Collected data:
========================
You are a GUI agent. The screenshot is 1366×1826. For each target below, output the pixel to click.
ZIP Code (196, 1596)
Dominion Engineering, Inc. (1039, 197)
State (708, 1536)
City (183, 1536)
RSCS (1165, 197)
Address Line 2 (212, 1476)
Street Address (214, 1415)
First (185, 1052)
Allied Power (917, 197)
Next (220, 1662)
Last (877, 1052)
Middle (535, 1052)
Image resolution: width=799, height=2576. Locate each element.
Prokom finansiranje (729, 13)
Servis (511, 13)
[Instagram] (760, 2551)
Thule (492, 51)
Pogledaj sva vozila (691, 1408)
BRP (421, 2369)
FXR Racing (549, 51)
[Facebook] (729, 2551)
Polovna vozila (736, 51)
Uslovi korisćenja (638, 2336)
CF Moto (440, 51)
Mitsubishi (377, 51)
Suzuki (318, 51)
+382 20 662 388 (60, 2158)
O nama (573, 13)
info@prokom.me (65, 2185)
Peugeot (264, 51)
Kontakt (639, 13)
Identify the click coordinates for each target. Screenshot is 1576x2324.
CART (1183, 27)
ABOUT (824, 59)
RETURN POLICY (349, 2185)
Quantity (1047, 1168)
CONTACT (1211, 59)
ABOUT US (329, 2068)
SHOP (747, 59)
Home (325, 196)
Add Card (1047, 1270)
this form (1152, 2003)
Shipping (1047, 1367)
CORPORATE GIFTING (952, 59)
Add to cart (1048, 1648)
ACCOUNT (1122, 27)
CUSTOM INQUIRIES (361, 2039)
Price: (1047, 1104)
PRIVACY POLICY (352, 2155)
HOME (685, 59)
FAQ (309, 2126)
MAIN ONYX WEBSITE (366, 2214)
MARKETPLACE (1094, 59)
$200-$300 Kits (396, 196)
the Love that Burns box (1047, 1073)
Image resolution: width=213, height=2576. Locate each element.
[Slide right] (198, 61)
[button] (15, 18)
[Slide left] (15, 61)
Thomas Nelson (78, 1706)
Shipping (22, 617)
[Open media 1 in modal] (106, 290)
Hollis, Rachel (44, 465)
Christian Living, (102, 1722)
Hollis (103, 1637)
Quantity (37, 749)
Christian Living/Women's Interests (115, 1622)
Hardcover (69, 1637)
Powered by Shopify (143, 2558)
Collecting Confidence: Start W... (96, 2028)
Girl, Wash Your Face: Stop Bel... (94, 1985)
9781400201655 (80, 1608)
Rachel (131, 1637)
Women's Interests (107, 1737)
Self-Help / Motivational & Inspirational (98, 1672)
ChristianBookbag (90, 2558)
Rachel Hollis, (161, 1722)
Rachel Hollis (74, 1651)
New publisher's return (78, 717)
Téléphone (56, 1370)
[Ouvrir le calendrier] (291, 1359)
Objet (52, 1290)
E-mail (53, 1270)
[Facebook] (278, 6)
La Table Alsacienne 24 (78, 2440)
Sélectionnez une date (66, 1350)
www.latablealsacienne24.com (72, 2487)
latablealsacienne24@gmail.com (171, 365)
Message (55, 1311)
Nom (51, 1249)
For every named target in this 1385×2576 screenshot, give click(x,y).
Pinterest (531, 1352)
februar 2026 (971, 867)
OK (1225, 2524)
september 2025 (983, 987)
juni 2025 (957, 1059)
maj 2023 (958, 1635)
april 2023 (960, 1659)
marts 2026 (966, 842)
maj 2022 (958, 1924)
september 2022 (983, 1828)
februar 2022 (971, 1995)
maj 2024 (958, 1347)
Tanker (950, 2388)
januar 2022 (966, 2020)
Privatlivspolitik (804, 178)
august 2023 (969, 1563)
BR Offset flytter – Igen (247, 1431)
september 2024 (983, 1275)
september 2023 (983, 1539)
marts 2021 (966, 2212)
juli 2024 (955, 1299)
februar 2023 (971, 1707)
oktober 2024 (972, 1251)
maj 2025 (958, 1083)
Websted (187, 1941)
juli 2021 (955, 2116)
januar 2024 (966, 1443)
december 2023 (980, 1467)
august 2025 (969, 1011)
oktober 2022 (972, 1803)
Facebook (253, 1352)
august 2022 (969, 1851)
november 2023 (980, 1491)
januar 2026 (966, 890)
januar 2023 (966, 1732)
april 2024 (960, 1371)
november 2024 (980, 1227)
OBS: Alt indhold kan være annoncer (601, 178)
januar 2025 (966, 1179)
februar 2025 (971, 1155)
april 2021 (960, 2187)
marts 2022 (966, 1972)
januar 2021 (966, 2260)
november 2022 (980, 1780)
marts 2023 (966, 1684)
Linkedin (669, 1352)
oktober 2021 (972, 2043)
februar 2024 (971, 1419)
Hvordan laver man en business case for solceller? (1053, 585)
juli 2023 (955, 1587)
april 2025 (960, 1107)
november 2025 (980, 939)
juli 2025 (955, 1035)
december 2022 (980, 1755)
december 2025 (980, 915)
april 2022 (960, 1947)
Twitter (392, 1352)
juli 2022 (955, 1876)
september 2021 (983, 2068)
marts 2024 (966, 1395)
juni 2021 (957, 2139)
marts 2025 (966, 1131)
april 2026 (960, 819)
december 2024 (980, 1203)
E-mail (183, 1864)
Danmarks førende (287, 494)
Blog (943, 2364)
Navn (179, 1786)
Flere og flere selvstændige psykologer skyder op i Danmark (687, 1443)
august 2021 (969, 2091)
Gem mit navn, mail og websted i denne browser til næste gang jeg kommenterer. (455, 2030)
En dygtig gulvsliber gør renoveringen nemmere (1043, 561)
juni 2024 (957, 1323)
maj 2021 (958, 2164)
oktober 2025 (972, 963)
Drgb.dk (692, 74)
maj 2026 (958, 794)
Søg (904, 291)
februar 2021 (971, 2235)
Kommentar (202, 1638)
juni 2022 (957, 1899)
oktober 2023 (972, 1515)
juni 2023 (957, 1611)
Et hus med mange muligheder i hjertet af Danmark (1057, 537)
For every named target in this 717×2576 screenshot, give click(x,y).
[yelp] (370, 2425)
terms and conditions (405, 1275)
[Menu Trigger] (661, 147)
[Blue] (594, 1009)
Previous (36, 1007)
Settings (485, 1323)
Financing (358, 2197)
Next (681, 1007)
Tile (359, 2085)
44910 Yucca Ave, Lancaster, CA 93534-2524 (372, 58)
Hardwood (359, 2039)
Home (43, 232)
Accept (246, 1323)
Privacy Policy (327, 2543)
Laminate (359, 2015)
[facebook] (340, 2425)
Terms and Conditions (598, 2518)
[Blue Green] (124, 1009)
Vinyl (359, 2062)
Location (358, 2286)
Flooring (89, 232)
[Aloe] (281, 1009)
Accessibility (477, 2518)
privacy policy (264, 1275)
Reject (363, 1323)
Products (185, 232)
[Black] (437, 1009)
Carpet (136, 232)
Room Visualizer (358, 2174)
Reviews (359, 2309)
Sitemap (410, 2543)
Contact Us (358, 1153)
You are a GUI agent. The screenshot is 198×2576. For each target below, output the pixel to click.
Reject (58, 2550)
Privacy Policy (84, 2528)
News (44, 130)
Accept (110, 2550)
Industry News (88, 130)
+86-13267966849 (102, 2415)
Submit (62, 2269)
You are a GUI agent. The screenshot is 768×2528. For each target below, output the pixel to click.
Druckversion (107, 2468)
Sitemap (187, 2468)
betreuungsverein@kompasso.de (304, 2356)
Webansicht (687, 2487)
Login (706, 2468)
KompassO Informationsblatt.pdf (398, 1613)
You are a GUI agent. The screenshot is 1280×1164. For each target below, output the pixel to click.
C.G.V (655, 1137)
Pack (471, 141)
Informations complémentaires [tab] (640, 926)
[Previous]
========================
Repeat exactly the lines above from the one with "CORPORATE GIFTING (952, 59)" up to and including the one with "Girl, Wash Your Face: Stop Bel... (94, 1985)". No other line belongs in the reply.

▶ Response to the exercise
CORPORATE GIFTING (952, 59)
Add to cart (1048, 1648)
ACCOUNT (1122, 27)
CUSTOM INQUIRIES (361, 2039)
Price: (1047, 1104)
PRIVACY POLICY (352, 2155)
HOME (685, 59)
FAQ (309, 2126)
MAIN ONYX WEBSITE (366, 2214)
MARKETPLACE (1094, 59)
$200-$300 Kits (396, 196)
the Love that Burns box (1047, 1073)
Image resolution: width=213, height=2576. Locate each element.
[Slide right] (198, 61)
[button] (15, 18)
[Slide left] (15, 61)
Thomas Nelson (78, 1706)
Shipping (22, 617)
[Open media 1 in modal] (106, 290)
Hollis, Rachel (44, 465)
Christian Living, (102, 1722)
Hollis (103, 1637)
Quantity (37, 749)
Christian Living/Women's Interests (115, 1622)
Hardcover (69, 1637)
Powered by Shopify (143, 2558)
Collecting Confidence: Start W... (96, 2028)
Girl, Wash Your Face: Stop Bel... (94, 1985)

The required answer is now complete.